Your objective: Rewrite everything in the material from the line containing "Click the plug icon in 接口中心" down to the line containing "coord(674,451)", substituting "vertical panel" for "vertical box" and leaving the rest untouched.

··· Supplied information

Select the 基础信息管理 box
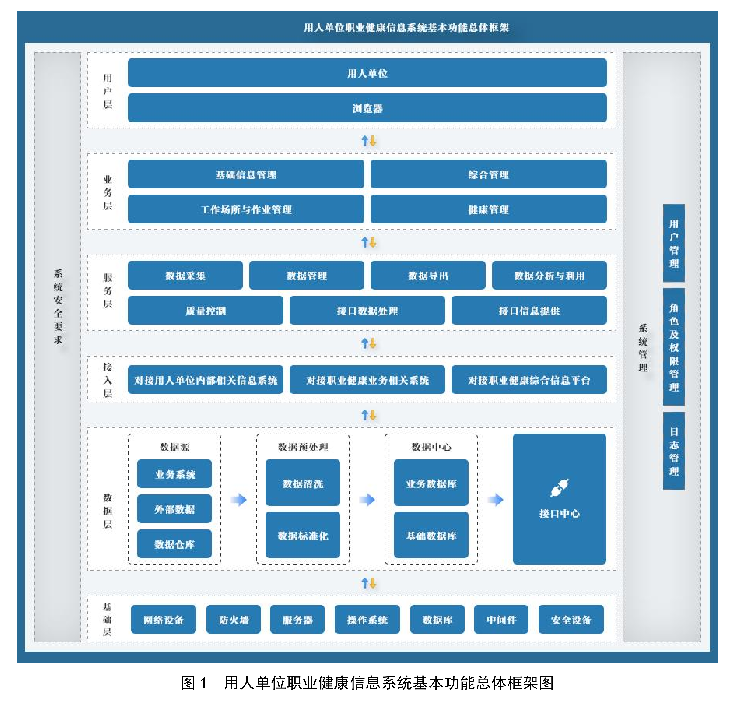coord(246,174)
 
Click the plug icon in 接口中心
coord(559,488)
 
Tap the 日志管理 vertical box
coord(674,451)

······
··· Supplied information

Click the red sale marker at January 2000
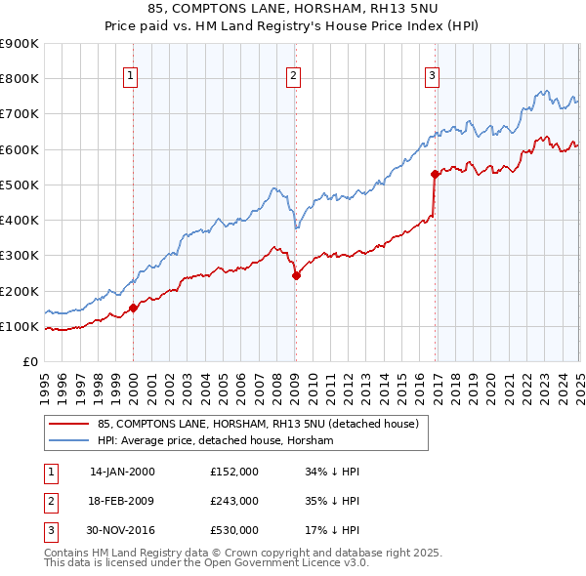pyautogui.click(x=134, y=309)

······

Output of the task:
Click the plug icon in 接口中心
coord(559,488)
 
Tap the 日志管理 vertical panel
coord(674,451)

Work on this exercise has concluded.